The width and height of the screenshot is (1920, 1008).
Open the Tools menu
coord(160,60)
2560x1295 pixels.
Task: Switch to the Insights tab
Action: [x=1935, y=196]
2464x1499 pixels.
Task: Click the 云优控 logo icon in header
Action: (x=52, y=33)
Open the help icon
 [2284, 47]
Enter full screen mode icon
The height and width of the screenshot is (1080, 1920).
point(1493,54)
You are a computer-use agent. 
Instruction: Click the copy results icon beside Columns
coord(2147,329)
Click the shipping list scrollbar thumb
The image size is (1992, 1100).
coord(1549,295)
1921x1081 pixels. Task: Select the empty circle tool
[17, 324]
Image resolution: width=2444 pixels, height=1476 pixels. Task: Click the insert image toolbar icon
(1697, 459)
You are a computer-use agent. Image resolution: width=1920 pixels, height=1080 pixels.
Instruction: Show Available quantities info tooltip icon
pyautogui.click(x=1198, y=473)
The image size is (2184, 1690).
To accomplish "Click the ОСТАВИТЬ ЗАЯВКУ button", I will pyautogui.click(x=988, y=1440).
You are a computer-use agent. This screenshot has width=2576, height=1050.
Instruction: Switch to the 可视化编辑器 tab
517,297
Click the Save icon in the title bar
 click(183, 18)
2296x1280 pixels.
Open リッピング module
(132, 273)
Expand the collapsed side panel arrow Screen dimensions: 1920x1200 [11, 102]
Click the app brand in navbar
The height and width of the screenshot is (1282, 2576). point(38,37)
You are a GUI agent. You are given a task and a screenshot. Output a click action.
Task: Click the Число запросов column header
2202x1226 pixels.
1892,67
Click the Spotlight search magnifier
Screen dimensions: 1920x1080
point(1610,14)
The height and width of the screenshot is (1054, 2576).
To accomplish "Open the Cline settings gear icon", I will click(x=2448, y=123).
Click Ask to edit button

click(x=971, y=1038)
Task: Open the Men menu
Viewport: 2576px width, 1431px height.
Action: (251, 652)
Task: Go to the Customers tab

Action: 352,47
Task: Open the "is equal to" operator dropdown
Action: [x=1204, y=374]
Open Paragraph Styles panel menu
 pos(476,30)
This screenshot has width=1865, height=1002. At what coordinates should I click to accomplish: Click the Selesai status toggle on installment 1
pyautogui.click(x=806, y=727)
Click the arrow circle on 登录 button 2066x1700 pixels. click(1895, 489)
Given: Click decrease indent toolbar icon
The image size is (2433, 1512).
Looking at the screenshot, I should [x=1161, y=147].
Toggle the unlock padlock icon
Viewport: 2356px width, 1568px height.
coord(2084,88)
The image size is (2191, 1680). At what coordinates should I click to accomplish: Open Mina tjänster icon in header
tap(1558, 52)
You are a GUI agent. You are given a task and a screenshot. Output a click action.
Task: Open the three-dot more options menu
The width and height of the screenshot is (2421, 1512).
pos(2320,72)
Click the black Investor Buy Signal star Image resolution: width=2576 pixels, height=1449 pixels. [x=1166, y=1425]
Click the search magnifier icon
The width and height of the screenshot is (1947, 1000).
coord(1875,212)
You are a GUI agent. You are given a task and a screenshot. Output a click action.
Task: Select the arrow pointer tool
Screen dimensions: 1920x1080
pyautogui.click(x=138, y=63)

* What you have to do
Of the lines in the data above, some may include the word "computer"; state how many, with no added words.

* Task result
3